I didn’t grow up around healthy marriages. It seemed like every marriage was just a first step toward divorce. Because of this I didn’t want to get married. But then I met Addison.
Our courtship belonged in a fairytale. It was a whirlwind experience, full of romance, salvation, and self-discovery.
And, truth be told, this whirlwind experience made me believe that our lives, which included our marriage, would naturally travel toward the “happily ever after” that magically exists somewhere over the rainbow.
But then life happened. Expectations were challenged. Dreams put on hold.

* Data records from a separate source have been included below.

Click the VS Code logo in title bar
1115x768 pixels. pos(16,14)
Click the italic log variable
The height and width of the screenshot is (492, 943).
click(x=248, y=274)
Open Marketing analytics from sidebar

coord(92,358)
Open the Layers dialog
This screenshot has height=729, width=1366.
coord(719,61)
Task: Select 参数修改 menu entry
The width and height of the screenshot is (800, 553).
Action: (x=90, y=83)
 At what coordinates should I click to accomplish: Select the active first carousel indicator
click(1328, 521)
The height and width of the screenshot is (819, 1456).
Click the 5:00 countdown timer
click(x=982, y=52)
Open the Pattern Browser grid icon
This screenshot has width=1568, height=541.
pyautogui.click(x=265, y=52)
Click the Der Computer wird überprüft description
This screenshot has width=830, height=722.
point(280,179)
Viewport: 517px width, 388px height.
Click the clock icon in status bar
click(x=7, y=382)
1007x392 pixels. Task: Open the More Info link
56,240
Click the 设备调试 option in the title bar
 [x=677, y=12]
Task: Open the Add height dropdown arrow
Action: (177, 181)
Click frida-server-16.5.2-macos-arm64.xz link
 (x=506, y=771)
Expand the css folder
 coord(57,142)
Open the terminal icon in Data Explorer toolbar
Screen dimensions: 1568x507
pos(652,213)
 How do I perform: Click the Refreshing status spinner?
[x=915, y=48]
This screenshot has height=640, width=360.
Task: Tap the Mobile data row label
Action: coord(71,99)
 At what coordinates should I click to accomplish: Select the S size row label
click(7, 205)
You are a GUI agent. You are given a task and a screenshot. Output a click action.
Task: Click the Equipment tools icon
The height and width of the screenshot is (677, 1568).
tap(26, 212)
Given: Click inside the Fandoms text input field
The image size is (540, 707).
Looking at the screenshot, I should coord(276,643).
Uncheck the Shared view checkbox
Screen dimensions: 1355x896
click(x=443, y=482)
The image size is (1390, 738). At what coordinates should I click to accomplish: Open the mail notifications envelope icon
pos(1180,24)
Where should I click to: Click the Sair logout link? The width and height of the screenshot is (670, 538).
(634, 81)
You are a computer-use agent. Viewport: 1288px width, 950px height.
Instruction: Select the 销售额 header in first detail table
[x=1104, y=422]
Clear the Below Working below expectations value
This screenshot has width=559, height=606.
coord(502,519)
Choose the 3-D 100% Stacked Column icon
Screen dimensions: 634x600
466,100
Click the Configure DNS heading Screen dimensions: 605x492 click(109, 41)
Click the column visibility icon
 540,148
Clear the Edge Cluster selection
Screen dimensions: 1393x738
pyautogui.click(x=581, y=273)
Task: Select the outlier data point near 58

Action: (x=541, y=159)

To escape from my new, uncomfortable world of being young, newly married, and pregnant, I binge-watched shows that offered an alternate reality—shows that made relationships and life look struggle free.
I wanted to hide from reality because I was confused by God’s process. Where was His goodness in my pain and disorientation?
What I didn’t realize was that God was preparing me to find true intimacy and joy—the kind that He created me to know. But He first had to create a bit of chaos because my expectations were all wrong . . . and they were pointed in the wrong direction: me.
Everything in my life was about my comfort, my fulfillment, my needs—but God was moving me toward a season of profound sacrifice. The kind you either dive into or die in.
Through this disorientation I started to see things differently. I began to let God give me new expectations for my life. Expectations that pointed me toward the growth, wholeness, and intimacy that He desired for my marriage and family.
And I can tell you now, after almost 11 years of marriage, that the fairytale marriage is possible—but it looks very different. It’s larger than anything I could’ve imagined, and it has required me to give things I didn’t even know I had.
My hope is that I can share some perspective that I wish I would’ve had as a newlywed. Some wisdom (am I old enough to use that word?) that could help you align your expectations with God’s plan for your life. That way when God’s ways start messing with yours, you’ll find peace in the process.